Working papers

Clear Skies: Multi-Pollutant Climate Policy in the Presence of Global Dimming

Joint with Matthew McGinty        | pdf

Multi-pollutant interactions can have crucial implications for the design and performance of environmental policy targeting single pollutants. This paper presents a two-region model where a global  pollutant (CO2) and local pollutant (SO2) are produced jointly. The interaction between SO2 and CO2 gives rise to the global dimming effect, which relates SO2 emissions to the environmental damage caused by CO2 emissions. We analyze climate policy by comparing abatement of these pollutants in the presence and absence of the dimming effect. We then draw implications for the design of international climate agreements, which should reflect the interactive nature between pollutants. The paper also illustrates how a market-based policy in the form of emissions taxes can be embedded into climate agreements to facilitate an efficient coordination of multi-pollutant abatement across regions. Our model predicts that this involves a uniform tax on the global pollutant but differentiated (region-specific) taxes on the local pollutant.

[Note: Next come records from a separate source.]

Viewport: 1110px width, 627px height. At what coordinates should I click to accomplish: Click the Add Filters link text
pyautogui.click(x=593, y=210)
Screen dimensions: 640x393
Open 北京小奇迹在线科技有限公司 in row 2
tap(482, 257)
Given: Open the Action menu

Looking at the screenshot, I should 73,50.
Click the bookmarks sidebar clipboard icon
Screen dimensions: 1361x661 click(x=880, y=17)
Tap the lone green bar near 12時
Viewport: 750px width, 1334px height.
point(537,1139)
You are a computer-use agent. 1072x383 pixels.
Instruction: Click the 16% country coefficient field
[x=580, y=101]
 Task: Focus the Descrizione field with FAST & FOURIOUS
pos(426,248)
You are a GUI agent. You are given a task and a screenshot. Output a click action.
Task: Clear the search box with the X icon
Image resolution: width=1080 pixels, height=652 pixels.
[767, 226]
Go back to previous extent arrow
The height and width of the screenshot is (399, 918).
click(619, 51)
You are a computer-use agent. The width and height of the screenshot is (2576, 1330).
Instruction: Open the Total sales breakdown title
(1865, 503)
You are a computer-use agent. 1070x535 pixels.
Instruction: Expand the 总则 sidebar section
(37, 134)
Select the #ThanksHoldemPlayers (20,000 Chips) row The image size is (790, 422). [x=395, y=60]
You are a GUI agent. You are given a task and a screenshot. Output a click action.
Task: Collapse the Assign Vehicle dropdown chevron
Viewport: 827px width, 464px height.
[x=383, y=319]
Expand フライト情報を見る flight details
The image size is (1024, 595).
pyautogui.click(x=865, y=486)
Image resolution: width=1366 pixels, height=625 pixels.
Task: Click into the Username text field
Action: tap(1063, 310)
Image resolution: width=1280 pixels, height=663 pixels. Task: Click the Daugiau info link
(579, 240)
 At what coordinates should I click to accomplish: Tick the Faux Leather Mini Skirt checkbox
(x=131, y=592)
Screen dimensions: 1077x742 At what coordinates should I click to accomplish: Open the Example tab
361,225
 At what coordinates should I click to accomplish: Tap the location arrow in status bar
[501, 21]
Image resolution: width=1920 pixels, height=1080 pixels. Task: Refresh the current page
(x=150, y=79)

Innovation and Environmental Stringency: The Case of Sulfur Dioxide Abatement

Joint with Cees Withagen        | link to paper on SSRN

A weak version of the Porter hypothesis claims that strict environmental policy provides positive innovation incentives, hence triggering improved competitiveness and securing environmental quality. In a comparative way, this paper empirically tests this hypothesis across countries by linking environmental stringency to innovation proxied by patents in the field of SO2 abatement over the period 1970-2000. Three different models of environmental stringency are examined. Two of these models do not reveal a positive significant effect on innovation as a result of increased stringency. In the theoretically preferred model, however, a positive relationship between environmental stringency and innovation is obtained.